O debate está colocado da forma superficial e fajuta de sempre. Quem vota "sim" 
é contra as armas. Quem vota "não" é a favor das armas. E aí entra a outra lei 
da raça humana que não falha: quanto mais superficial é o entendedor, mais 
intolerante ele se revela; e quanto mais intolerante é o indivíduo, mais 
superficial revela-se o seu entendimento das coisas. Portanto, quem está 
interessado em discutir a fundo o que vai acontecer com o país quando a venda 
de armas de fogo for proibida, recolha-se à sua insignificância e aguarde outra 
oportunidade não-plebiscitária.

No dia em que o debate voltar a ser permitido pelos patrulheiros do bem, seria 
interessante fazer uma distinção fundamental: desarmamento é uma coisa, 
proibição do comércio de armas é outra. Isto é, o sujeito pode querer, desejar, 
sonhar com uma sociedade desarmada, e ao mesmo tempo acreditar que a proibição 
não o aproxima do seu sonho. Será possível?

→ **Problemas e tarefas**:
a) Segundo o texto sobre o comércio de armas, que distinção fundamental seria interessante fazer?
b) Imprima a passagem do texto sobre o comércio de armas que vai de "é contra as" até "sonho. Será possível?", inclusive.

→ **Registros armazenados**:
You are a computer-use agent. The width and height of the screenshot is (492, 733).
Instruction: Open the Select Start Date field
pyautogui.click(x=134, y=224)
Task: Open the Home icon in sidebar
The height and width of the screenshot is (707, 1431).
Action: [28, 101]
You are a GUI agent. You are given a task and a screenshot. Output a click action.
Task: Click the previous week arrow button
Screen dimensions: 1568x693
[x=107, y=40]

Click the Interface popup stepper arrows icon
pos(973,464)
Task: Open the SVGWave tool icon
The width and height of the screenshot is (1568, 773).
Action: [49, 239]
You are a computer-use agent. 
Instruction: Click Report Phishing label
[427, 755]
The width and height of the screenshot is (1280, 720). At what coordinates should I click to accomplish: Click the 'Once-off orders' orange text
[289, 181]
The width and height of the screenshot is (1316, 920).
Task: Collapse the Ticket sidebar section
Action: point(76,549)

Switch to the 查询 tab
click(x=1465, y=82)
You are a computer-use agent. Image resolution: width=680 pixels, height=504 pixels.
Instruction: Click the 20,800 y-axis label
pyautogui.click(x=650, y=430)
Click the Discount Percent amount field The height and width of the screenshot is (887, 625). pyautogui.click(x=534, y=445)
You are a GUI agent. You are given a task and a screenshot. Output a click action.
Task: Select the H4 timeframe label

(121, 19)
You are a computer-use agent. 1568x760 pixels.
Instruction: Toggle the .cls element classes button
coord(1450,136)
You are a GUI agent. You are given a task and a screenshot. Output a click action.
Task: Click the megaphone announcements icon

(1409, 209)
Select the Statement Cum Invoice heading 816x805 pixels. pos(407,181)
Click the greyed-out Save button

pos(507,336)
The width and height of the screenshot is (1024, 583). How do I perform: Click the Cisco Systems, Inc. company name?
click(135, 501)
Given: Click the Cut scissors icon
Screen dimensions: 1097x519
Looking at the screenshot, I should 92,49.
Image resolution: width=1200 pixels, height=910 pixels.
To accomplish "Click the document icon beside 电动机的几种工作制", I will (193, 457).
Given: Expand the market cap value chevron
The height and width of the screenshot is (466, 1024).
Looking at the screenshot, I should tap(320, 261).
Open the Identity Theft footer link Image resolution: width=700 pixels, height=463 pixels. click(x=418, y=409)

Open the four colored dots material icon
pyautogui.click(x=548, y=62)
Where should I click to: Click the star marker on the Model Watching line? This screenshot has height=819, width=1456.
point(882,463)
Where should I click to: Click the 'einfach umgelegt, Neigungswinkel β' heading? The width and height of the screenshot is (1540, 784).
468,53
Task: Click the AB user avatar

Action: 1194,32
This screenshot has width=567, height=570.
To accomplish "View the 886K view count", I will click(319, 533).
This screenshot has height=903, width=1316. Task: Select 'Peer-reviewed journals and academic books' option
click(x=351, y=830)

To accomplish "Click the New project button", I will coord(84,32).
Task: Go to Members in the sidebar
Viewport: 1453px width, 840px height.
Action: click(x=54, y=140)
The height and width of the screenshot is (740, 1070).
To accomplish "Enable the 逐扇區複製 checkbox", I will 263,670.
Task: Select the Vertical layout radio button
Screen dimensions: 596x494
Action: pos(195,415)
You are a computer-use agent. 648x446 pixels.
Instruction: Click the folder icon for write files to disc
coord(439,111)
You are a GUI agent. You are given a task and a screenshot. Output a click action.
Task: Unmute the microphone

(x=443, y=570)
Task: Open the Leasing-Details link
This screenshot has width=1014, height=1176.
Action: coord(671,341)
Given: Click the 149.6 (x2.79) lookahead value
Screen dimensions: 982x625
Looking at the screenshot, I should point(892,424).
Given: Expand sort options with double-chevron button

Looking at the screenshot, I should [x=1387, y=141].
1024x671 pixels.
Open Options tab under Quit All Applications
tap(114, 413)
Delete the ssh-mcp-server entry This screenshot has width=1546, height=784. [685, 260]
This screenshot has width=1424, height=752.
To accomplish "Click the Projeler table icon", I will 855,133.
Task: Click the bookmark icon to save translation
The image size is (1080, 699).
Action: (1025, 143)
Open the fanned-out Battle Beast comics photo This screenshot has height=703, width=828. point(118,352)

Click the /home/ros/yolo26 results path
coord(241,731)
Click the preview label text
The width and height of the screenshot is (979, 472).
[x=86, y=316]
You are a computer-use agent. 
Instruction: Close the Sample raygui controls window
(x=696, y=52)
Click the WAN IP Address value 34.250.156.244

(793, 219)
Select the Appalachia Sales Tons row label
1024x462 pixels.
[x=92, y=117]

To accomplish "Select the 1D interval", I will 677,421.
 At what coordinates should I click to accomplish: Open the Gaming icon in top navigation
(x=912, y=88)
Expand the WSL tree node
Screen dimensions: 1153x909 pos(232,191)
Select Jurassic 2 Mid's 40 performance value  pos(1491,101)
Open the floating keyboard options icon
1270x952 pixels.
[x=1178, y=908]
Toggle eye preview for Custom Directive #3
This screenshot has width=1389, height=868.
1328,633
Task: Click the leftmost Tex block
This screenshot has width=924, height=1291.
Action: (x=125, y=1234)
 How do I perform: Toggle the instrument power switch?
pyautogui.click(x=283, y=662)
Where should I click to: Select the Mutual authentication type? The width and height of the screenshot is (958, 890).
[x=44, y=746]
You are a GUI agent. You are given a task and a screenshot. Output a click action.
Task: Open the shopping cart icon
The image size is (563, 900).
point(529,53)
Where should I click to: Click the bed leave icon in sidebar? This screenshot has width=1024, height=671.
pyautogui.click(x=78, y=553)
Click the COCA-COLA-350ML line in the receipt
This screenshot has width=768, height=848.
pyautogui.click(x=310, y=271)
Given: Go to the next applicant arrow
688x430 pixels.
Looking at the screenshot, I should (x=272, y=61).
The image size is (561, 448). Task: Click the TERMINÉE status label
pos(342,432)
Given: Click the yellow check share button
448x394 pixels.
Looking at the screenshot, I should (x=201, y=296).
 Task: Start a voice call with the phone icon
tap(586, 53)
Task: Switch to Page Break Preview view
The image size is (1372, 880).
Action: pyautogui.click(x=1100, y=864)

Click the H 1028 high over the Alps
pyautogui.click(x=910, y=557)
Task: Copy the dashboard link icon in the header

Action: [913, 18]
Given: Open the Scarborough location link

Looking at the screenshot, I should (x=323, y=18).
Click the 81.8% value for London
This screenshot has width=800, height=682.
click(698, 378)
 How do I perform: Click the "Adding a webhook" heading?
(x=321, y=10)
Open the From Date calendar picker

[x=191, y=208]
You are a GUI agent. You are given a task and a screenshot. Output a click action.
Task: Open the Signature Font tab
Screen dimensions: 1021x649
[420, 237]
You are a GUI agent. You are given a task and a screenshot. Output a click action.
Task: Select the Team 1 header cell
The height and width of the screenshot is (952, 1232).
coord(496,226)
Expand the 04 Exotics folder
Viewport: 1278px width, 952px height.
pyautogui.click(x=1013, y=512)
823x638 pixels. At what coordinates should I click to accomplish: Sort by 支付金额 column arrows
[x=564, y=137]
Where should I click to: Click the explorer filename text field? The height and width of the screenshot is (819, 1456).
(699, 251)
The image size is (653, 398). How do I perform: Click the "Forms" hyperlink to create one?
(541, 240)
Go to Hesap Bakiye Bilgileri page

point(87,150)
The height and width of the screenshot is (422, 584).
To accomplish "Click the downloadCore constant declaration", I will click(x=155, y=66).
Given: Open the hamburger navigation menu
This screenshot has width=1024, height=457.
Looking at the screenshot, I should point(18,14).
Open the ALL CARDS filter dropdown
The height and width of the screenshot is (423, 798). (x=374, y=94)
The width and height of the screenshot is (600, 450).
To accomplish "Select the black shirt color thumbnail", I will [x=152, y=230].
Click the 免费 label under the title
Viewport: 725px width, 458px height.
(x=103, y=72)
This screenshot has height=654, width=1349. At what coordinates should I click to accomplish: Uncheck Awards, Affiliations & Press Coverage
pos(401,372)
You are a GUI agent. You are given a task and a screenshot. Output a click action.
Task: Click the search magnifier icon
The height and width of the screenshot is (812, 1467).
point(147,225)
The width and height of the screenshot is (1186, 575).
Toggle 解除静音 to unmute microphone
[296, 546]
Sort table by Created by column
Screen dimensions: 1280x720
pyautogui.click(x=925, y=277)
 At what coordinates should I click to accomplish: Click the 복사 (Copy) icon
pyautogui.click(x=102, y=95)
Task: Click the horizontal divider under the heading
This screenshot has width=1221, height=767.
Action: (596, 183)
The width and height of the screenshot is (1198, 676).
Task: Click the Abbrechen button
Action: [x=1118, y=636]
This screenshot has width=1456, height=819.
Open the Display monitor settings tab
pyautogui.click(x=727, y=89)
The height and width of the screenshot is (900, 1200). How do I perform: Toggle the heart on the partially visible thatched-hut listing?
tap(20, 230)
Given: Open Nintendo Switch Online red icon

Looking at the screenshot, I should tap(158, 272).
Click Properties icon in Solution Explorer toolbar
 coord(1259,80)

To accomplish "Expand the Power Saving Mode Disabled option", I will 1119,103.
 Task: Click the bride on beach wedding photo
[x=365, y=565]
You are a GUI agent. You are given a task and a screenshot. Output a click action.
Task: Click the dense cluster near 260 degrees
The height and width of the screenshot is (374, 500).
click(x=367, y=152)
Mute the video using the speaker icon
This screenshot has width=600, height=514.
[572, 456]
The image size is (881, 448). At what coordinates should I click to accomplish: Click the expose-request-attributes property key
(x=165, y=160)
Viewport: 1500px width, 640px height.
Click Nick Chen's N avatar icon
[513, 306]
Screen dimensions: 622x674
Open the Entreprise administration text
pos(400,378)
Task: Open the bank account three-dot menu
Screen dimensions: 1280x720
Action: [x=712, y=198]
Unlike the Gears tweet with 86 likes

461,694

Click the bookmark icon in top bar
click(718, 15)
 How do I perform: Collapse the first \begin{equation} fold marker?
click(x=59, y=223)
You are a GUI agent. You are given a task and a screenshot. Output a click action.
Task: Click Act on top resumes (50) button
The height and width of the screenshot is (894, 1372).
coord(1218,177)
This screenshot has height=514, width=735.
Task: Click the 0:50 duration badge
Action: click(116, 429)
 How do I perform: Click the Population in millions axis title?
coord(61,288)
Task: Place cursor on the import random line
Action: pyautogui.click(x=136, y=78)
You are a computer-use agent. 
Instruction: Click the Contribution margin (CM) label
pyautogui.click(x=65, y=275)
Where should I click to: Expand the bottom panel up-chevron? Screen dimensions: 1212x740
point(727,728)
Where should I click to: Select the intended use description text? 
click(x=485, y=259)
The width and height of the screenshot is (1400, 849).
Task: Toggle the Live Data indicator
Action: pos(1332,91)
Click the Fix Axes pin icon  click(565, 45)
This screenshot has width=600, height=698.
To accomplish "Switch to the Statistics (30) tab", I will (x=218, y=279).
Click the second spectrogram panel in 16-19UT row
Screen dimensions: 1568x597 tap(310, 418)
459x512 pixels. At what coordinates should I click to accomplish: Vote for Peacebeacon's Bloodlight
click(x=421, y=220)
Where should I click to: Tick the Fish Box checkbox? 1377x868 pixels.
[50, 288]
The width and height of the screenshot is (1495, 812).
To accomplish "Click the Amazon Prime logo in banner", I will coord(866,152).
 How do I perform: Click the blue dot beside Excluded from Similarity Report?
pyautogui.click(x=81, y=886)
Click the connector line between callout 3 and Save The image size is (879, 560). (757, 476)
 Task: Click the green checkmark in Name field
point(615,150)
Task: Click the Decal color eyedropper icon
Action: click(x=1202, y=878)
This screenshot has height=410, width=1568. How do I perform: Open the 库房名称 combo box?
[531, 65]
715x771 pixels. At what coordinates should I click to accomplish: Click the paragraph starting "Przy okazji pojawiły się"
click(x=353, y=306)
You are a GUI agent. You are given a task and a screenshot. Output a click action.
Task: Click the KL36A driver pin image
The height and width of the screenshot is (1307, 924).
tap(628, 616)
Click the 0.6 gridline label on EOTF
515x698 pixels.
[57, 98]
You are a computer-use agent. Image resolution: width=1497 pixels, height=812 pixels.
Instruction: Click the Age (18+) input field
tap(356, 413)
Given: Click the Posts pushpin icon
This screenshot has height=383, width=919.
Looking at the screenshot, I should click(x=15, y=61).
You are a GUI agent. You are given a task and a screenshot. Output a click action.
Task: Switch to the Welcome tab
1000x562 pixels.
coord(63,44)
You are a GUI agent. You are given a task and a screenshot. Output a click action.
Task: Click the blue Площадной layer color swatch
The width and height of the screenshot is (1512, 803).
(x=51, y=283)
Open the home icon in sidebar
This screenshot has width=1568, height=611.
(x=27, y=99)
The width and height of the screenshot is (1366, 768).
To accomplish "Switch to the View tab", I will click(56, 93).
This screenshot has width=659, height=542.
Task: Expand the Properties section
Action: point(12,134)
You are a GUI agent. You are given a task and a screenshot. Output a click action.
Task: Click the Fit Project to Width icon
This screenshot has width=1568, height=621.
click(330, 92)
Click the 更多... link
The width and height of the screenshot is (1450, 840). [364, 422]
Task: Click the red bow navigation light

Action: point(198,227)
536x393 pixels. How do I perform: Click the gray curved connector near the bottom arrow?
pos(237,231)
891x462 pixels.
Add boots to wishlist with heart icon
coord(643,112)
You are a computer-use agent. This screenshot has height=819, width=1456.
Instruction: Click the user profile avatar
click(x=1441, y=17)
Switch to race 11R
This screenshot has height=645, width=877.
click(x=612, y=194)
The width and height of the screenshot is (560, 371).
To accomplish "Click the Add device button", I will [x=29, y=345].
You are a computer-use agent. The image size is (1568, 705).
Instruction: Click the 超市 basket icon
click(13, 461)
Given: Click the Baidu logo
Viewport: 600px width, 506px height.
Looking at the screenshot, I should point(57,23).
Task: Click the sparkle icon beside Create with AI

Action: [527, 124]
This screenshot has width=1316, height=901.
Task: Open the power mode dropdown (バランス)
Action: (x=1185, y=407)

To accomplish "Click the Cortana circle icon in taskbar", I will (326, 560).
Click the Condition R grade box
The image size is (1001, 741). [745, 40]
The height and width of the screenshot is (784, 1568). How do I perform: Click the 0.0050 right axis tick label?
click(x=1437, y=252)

→ **Soluções comentadas**:
a) Que desarmamento é uma coisa e proibição do comércio de armas é outra.

b)
é contra as armas. Quem vota "não" é a favor das armas. E aí entra a outra lei 
da raça humana que não falha: quanto mais superficial é o entendedor, mais 
intolerante ele se revela; e quanto mais intolerante é o indivíduo, mais 
superficial revela-se o seu entendimento das coisas. Portanto, quem está 
interessado em discutir a fundo o que vai acontecer com o país quando a venda 
de armas de fogo for proibida, recolha-se à sua insignificância e aguarde outra 
oportunidade não-plebiscitária.

No dia em que o debate voltar a ser permitido pelos patrulheiros do bem, seria 
interessante fazer uma distinção fundamental: desarmamento é uma coisa, 
proibição do comércio de armas é outra. Isto é, o sujeito pode querer, desejar, 
sonhar com uma sociedade desarmada, e ao mesmo tempo acreditar que a proibição 
não o aproxima do seu sonho. Será possível?